1. Al-Ma'mun had achieved his aim of restraining revolutionary activities against the 'Abbasid regime, whether within groups following the principle of nass, or within the dissenting opposition who did not accept that principle. Providing the revolution with revolutionaries depended, in both the cases, on the hostile Muslim population. They saw in the acceptance of the heir apparency by al-'Imam al-Rida (A) a clear sign for the need to establish a truce between themselves and the regime, and so realized that armed revolutionary activity during that period was unreasonable. Perhaps some revolutionary leaders had also reconciled with that because they no longer had the means to arouse the people and to mobilize them for the revolution.
2. Al-Ma'mun had achieved his aim of creating a wider base for the political acknowledgement of his caliphate, since the allegiance to al-Rida (A) necessitated a renewal of allegiance to al-Ma'mun and an allegiance by many who had not previously acknowledged him. Thus, as a result of the allegiance to the successor, a united stand was taken by all during al-Ma'mun's rule. We may notice here what al-Ma'mun wrote in the document of heir apparency: "The family (Ahl al-Bayt) of the Amir al-Mu'minin (i.e. al-Ma'mun) paid allegiance to the Amir al-Mu'minin and to al-Rida (A) after him, as did the commanders and troops of the city, and all the Muslims."
He clearly asked for a renewal of allegiance to himself on this occasion, not only for allegiance to the heir apparent. However, he demanded sole obedience to himself from those who paid allegiance, as he stated in his document: "And hasten to obedience to Allah and obedience to the Amir al-Mu'minin". He did not include his successor in this statement and this reveals some of the hidden aspects in his plan.

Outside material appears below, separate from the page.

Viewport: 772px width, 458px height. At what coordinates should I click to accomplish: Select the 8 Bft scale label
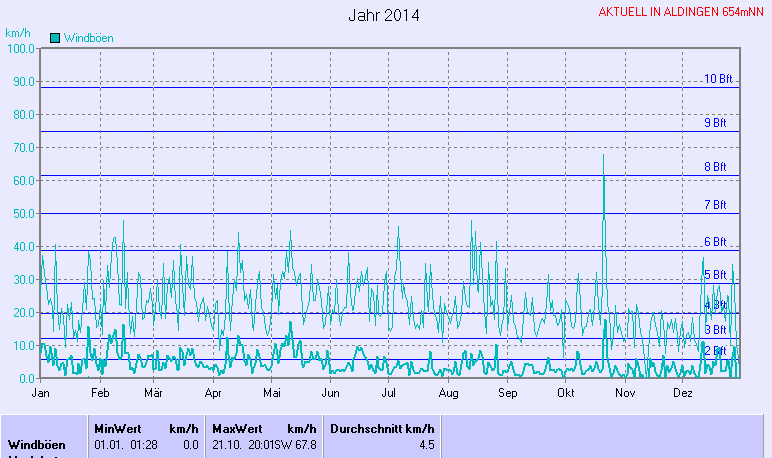point(715,167)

3. He achieved his aim of creating great confusion among his enemies in the 'Abbasid household and their Arab supporters, who were partisans of al-'Amin. This made them too weak to resist him and struggle against his regime. They became fragmented, since the people moved away from them, and the popular base which no longer had an issue to fight over, broke up.
These were the urgent and immediate aims of al-Ma'mun on which the survival and stability of his rule depended. The continuance of revolutionary activities against him, the existence in many regions of the empire of many groups of Muslims who had not paid allegiance to him, and the conspiracies of the 'Abbasid household against him - these were factors which could have led to the downfall of his regime. Al-Ma'mun achieved these aims and ensured the stability and survival of his regime. Al-'Imam al-Rida (A) also achieved his urgent and immediate aims by accepting the heir apparency, the allegiance of death. His aims justified this, and all or most of them were realized.
On the strategic level, however, al-Ma'mun had failed while al-Rida (A) had been successful.